A Tribute to Ruth Bader Ginsburg: A Pioneer in Modern Women’s Rights By Gwen Langi and Ani Tutunjyan

A mother, a woman and a lawyer.

These words served as a double-edged sword to Justice Ruth Bader Ginsburg who was both condemned and praised by the public for these descriptions. Juggling between motherhood and law school is no easy task but Ginsburg continued to do so until she was appointed to the Supreme Court by President Bill Clinton in 1993.

“I struck out on three grounds. I was Jewish, a woman and a mother. The first raised one eyebrow; the second, two; the third made me indubitably inadmissible,” Justice Ginsburg said.

Making history as the second woman to serve on the U.S Supreme Court, her appointment isn’t the only notable event in her lifetime. One of her famous cases is United States v. Virginia of 1996 where Justice Ginsburg pushed to file a suit against the Virginia Military Institute, the last standing all-male college. Courts ruled in favor of the U.S stating that the institute violated the Equal Protection Clause under the 14th Amendment and could no longer deny female students.

Before Justice Ginsburg was appointed she was already fighting against gender-based discrimination and arguing legal cases to undo women's societal and legal barriers.

courtesy of Yash Mori

While a professor at Rutgers Law School, she experienced gender discrimination and joined an equal pay campaign at Rutgers after discovering that she was being paid less than her male colleagues. The equal pay campaign led to a salary increase for the Rutgers female staff.

Justice Ginsburg went on to become the director of the American Civil Liberties Union’s (ACLU) Women's Rights Project and won five prominent cases concerning gender equality.

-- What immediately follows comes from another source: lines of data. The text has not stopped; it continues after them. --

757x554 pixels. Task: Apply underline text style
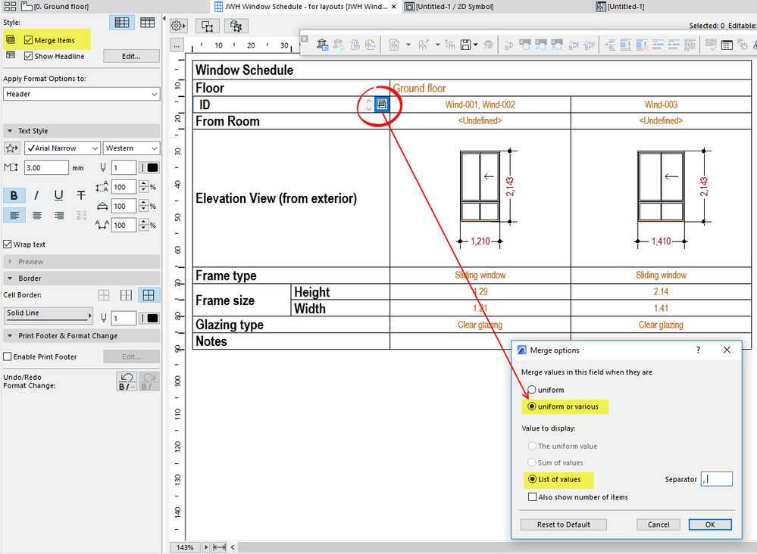click(58, 195)
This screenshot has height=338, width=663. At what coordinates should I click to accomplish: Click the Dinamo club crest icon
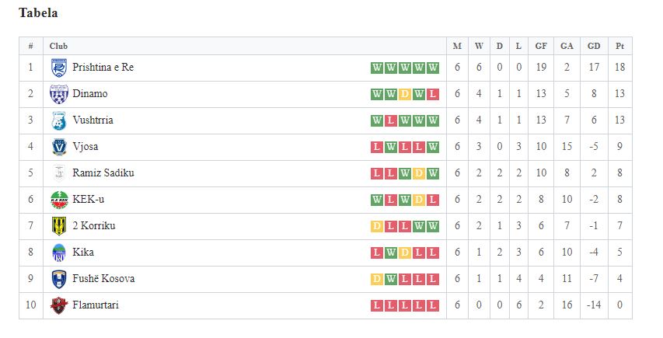pyautogui.click(x=59, y=94)
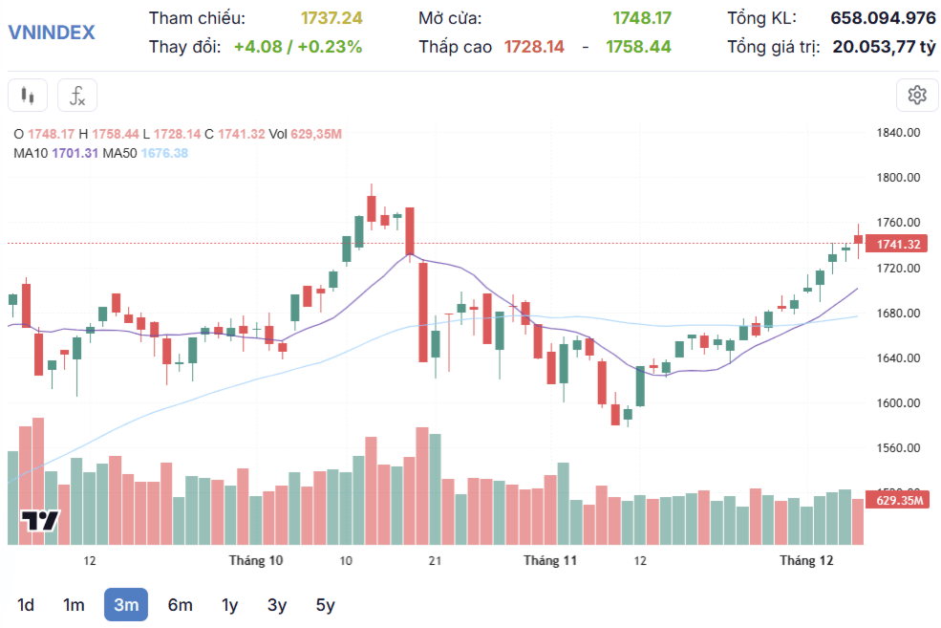Image resolution: width=941 pixels, height=628 pixels.
Task: Select the 1m timeframe
Action: [x=74, y=605]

After being appointed to the Supreme Court Justice Ginsburg continued to fight against gender discrimination, winning cases in favor of both men and women.

A notable case of her’s is her representation of Charles E. Moritz, a taxpayer who was denied a deduction by the International Revenue Service (IRS) because he was an unmarried man. It was ruled that the IRS violated the Constitution and an IRS code was amended to ensure that men and women were entitled to the same caregiving and Social Security rights.

Thanks to Justice Ginsburg laws giving women more liberty were passed.

Women received the right to be financially independent and were able to apply for credit cards, mortgages and bank accounts without a male co-signer.

She also pushed to protect pregnant women in the workforce in the case of Struck v. Secretary of Defense. Half a century ago, it was standard for women to be fired from their jobs when they were pregnant, but sex discrimination is now illegal in all workplaces.

At a time where women were dismissed and overlooked, Ginsburg fought to ensure that women were being seen, heard and understood. She believed there were no areas where women weren’t allowed or as important saying,

She believed there were no areas where women weren’t allowed or as important saying, "Women belong in all places where decisions are being made," Justice Ginsburg said.

courtesy of Yash Mori

Without Justice Ginsburg’s commitment to a progressive society, women wouldn’t have some of their most fundamental rights.

Although her most memorable contributions were for the advancement of women’s rights, Justice Ginsberg’s fight for equality was a mission across the board.

courtesy of Wikimedia Commons

She made important attributes to cases involving same-sex marriage and the Affordable Care Act in 2015. Her history in fighting for immigrant rights gained her much support from the public.

Before Justice Ginsburg’s passing she made a request: “My most fervent wish is that I will not be replaced until a new president is installed.” And with only 40 days before the election, Trump has tweeted that he plans to announce his Supreme Court Nominee on Sept. 26.

The public is anxious to see who Trump will choose to occupy the vacant seat but Justice Ginsberg’s legacy will always live on.